I don't intend to ask users to pass arguments by address. What I mean is, LLVM will copy an under-aligned long double argument passed in memory to properly aligned memory. Consider this example using double:
https://gcc.godbolt.org/z/v6oTfrTr5

void escape(void*);
void foo(int x, double d, int y) {
  escape(&x);
  escape(&d);
  escape(&y);
}

-->

"?foo@@YAXHNH@Z": # @"?foo@@YAXHNH@Z"
  push ebp
  mov ebp, esp
  # Align stack to 8 bytes
  and esp, -8
  sub esp, 8
  # Copy bytes of d to aligned memory
  movsd xmm0, qword ptr [ebp + 12] # xmm0 = mem[0],zero
  movsd qword ptr [esp], xmm0
  lea eax, [ebp + 8]
...
  # Take address of aligned alloca at ESP+0
  mov eax, esp
  push eax
  call "?escape@@YAXPAX@Z"

So, I'm still not convinced we have to change the LLVM data layout. Is there some other aspect of calling convention lowering that needs to know the alignment of long double?

Hi @rnk , mine is Phoebe#3036. I haven't really used it before. No sure if I invited you correctly, so I try to explain here.

My comment here refers to the alignment of argument values, not user-declared variables. The frontend controls the alignment of user-declared variables by setting the alloca alignment.

Sure.
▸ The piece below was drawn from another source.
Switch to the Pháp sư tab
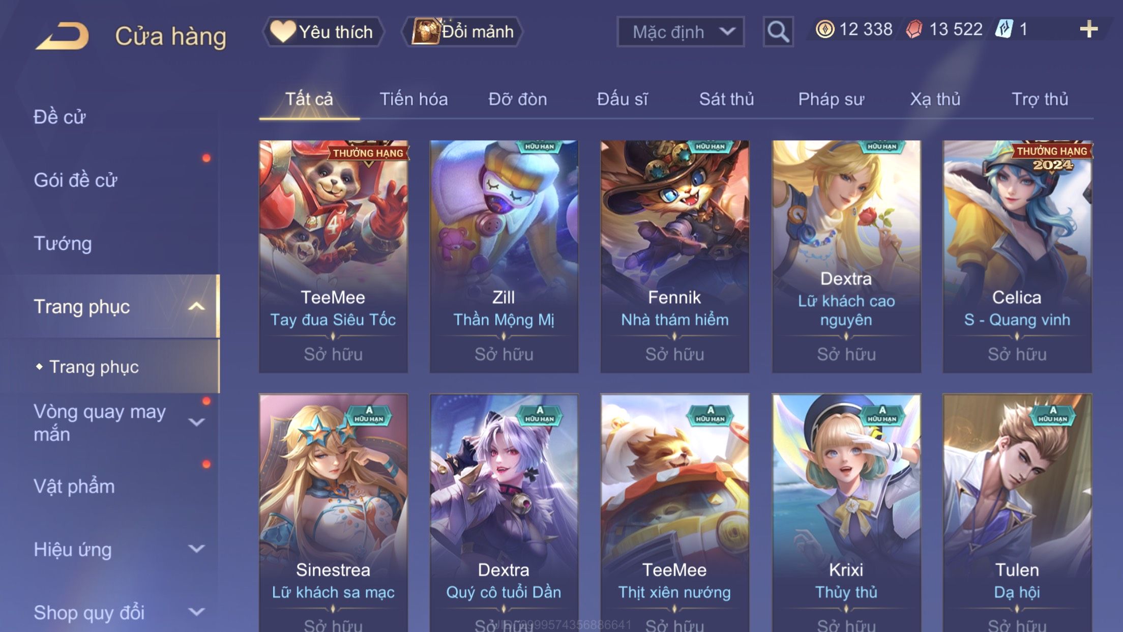pos(831,99)
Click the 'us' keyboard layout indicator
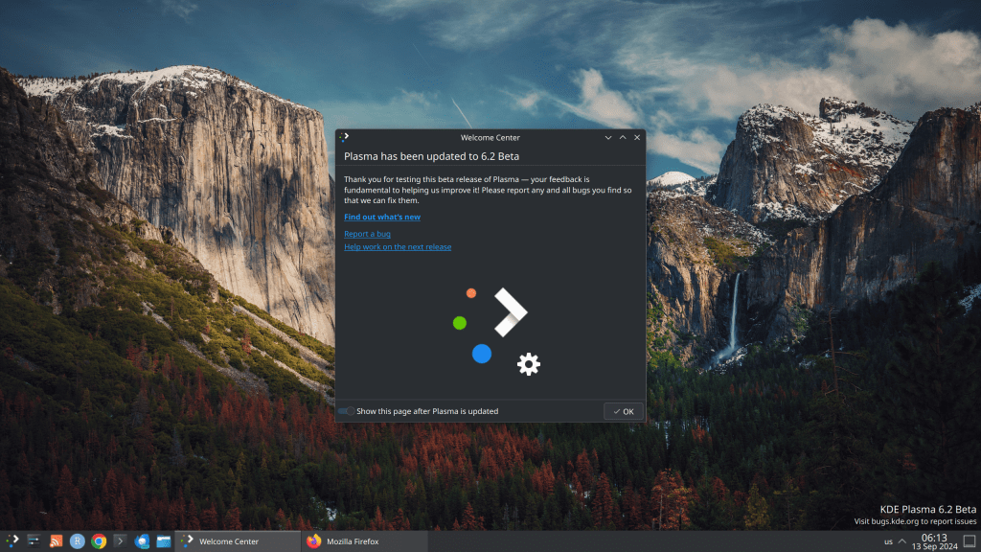Image resolution: width=981 pixels, height=552 pixels. click(888, 542)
We have the same goal :)

GCC and ICC appear to align long double arguments to 4 bytes: https://gcc.godbolt.org/z/PbobWdrPf

Unfortunately, compiler explorer doesn't provide the Windows version ICC. And the alignment on Windows is different from Linux for ICC. Here are my local result:

> cat ex5.cpp
void escape(void*);
void foo(int x, long double d, int y) {
  escape(&x);
  escape(&d);
  escape(&y);
}

> icl -c ex5.cpp /Qlong-double /Qpc80
> dumpbin.exe /disasm ex5.obj
Microsoft (R) COFF/PE Dumper Version 14.29.30133.0
Copyright (C) Microsoft Corporation.  All rights reserved.


Dump of file ex5.obj

File Type: COFF OBJECT

?foo@@YAXH_TH@Z (void __cdecl foo(int,decltype(auto),int)):
  00000000: 8D 44 24 04        lea         eax,[esp+4]
  00000004: 50                 push        eax
  00000005: E8 00 00 00 00     call        ?escape@@YAXPAX@Z
  0000000A: 8D 44 24 18        lea         eax,[esp+18h]
  0000000E: 50                 push        eax
  0000000F: E8 00 00 00 00     call        ?escape@@YAXPAX@Z
  00000014: 8D 44 24 2C        lea         eax,[esp+2Ch]
  00000018: 50                 push        eax
  00000019: E8 00 00 00 00     call        ?escape@@YAXPAX@Z
  0000001E: 83 C4 0C           add         esp,0Ch
  00000021: C3                 ret
  00000022: 0F 1F 80 00 00 00  nop         dword ptr [eax]
            00
  00000029: 0F 1F 80 00 00 00  nop         dword ptr [eax]
            00

  Summary

          B7 .drectve
          30 .text

As you can see, the x and d has 16 bytes distance.
I realized I should have put the result earlier to avoid the ambiguity. Sorry for the inconvenience!

rnk added a comment.Dec 16 2021, 9:29 AM

I see, thanks for the info. Can you please add a targeted LLVM test for long double arguments? From what I can tell, the auto-generated update_llc_test_checks.py style tests are not a good fit for testing parameter passing because they pattern-match away the stack offsets which are relevant to the test.

I think it's also worth breaking this into LLVM and clang-side patches:

  1. make clang emit x86_fp80 with -mlong-double-80
  2. update LLVM datalayout (must affect clang via clang/lib/Basic/Targets/X86.h) to align fp80 to 16 bytes in the MSVC environment
pengfei updated this revision to Diff 395128.Dec 17 2021, 7:30 AM
This comment was removed by pengfei.
pengfei updated this revision to Diff 395129.Dec 17 2021, 7:32 AM

Split the LLVM datalayout to a different patch.

rnk accepted this revision.Jan 6 2022, 2:32 PM

lgtm

I believe you can go ahead and land this, it doesn't depend on the data layout changes.

This revision was landed with ongoing or failed builds.Feb 13 2022, 9:51 PM
This revision was automatically updated to reflect the committed changes.